I wrote a compression library, with a technique insipred by DEFLATE, but the goal was to have reasonable generic compression performance with very low RAM usage.
Only needs 9 bytes of RAM. Decompression times vary depending on the data, but seems to easily handle more than 100 bytes per frame.
It's free and open source. There's a command line tool and a demo ROM that compresses
The Most Dangerous Game to fit in NROM.
https://github.com/bbbradsmith/huffmunch
Would you say that compressing text is the best use of Huffman?
BTW, the idea of compressing an entire (NROM) game and decompressing it as needed... is an interesting one.
dougeff wrote:
Would you say that compressing text is the best use of Huffman?
Huffman coding is just a component of the algorithm. Though the example ROM I published compresses text, the purpose of this algorithm is generic. It works on any kind of data. (DEFLATE also uses huffman coding in its algorithm.)
For text, Huffmunch should perform better than huffman coding alone, because it encodes longer strings and not just single bytes.
dougeff wrote:
BTW, the idea of compressing an entire (NROM) game and decompressing it as needed... is an interesting one.
The name I used for the demo ROM may have been misleading? The demo just has the text of a story compressed. The decompression library will let you retrieve each byte from the data in order (serial access). You can break the data up into pieces, though, and start from the beginning of any of those pieces. In the demo, it's broken into pages of the story.
(All of the pieces in a bank share a single compression tree, so despite being broken up into pieces they are still compressed more globally with shared redundancies.)

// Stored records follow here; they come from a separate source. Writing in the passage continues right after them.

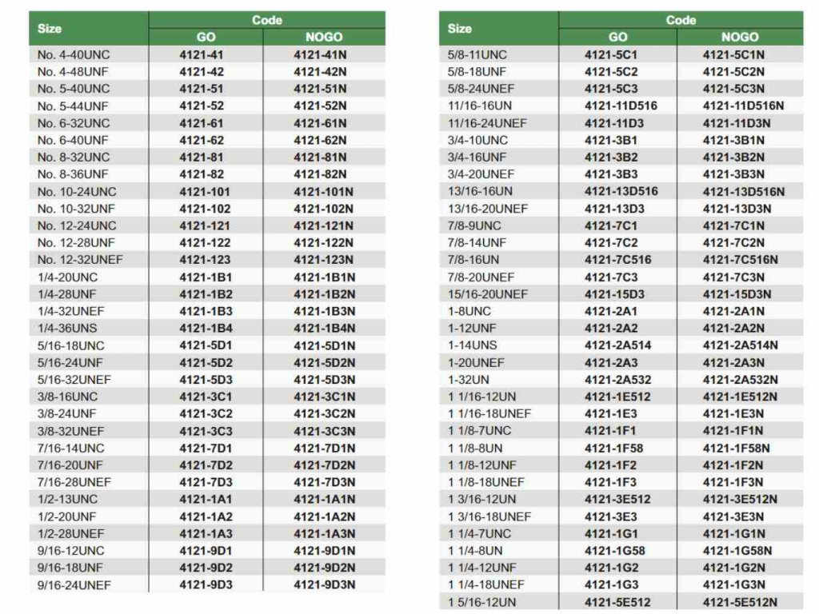The image size is (819, 614).
Task: Click the 9/16-24UNEF size entry
Action: click(74, 584)
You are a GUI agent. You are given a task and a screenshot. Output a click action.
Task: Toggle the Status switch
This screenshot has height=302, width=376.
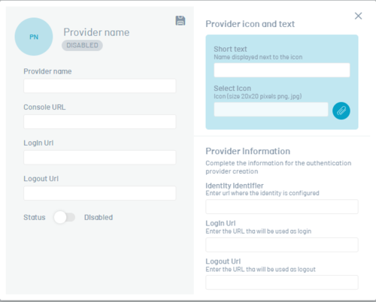(65, 217)
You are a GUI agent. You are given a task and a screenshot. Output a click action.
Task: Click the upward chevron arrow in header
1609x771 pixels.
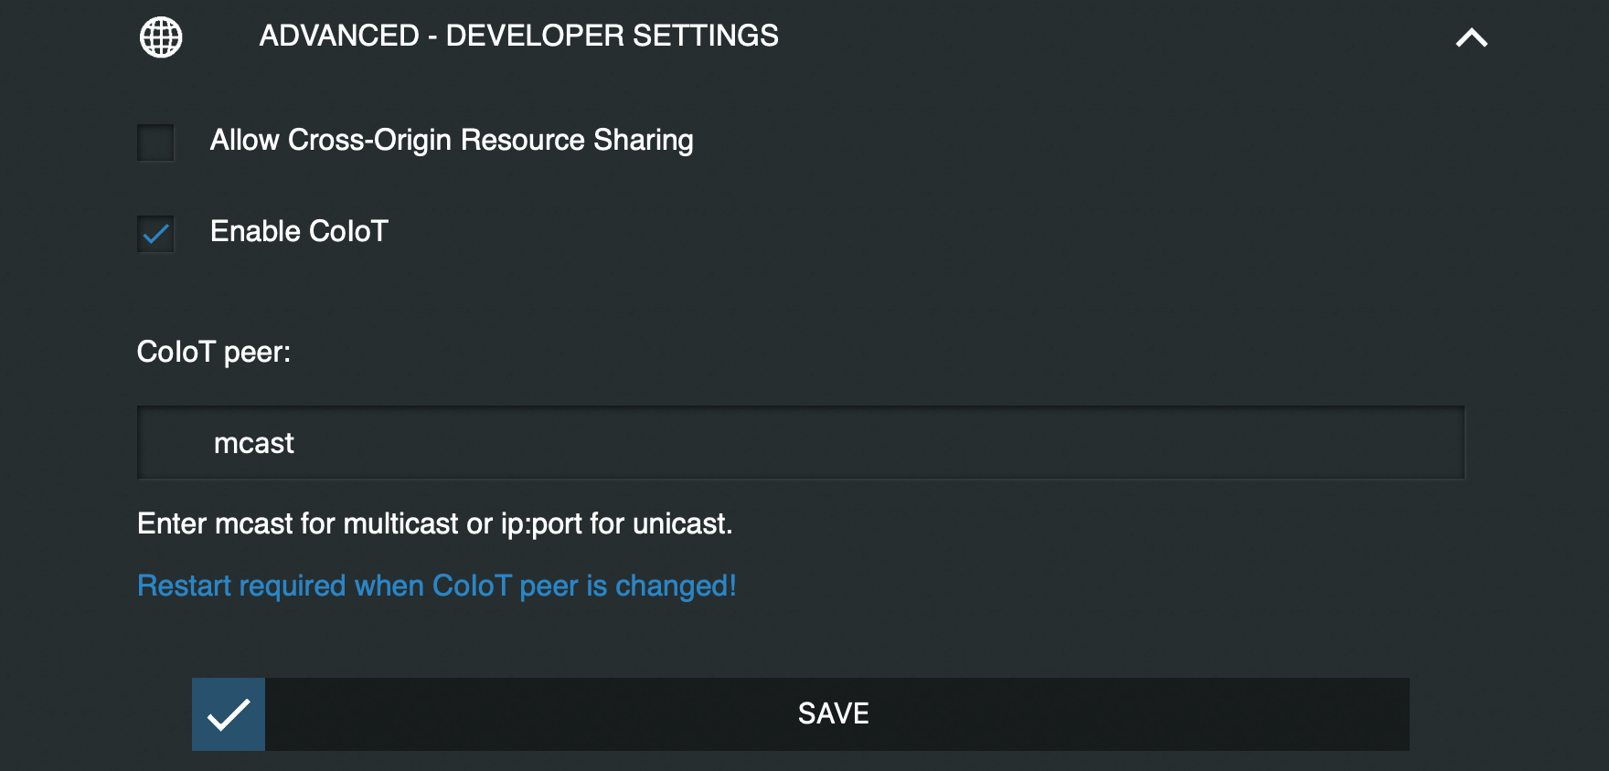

I made this image to illustrate how the compression works. This is an output of the compression tree created for the demo ROM, in order bit length it takes to encode each symbol. (A symbol is just a string of bytes to be output.)
Again, this isn't a text-specific algorithm, but it works well on text and it makes the example easy to follow what it's doing...
You can see that [e] and [ ] are the most common, and got encoded with only 4 bits each.
Before it even gets to the rest of the alphabet, some common digraphs appear like [re] [on] [it] [ar] [in] with 6 or 7 bit encodings (>50% smaller).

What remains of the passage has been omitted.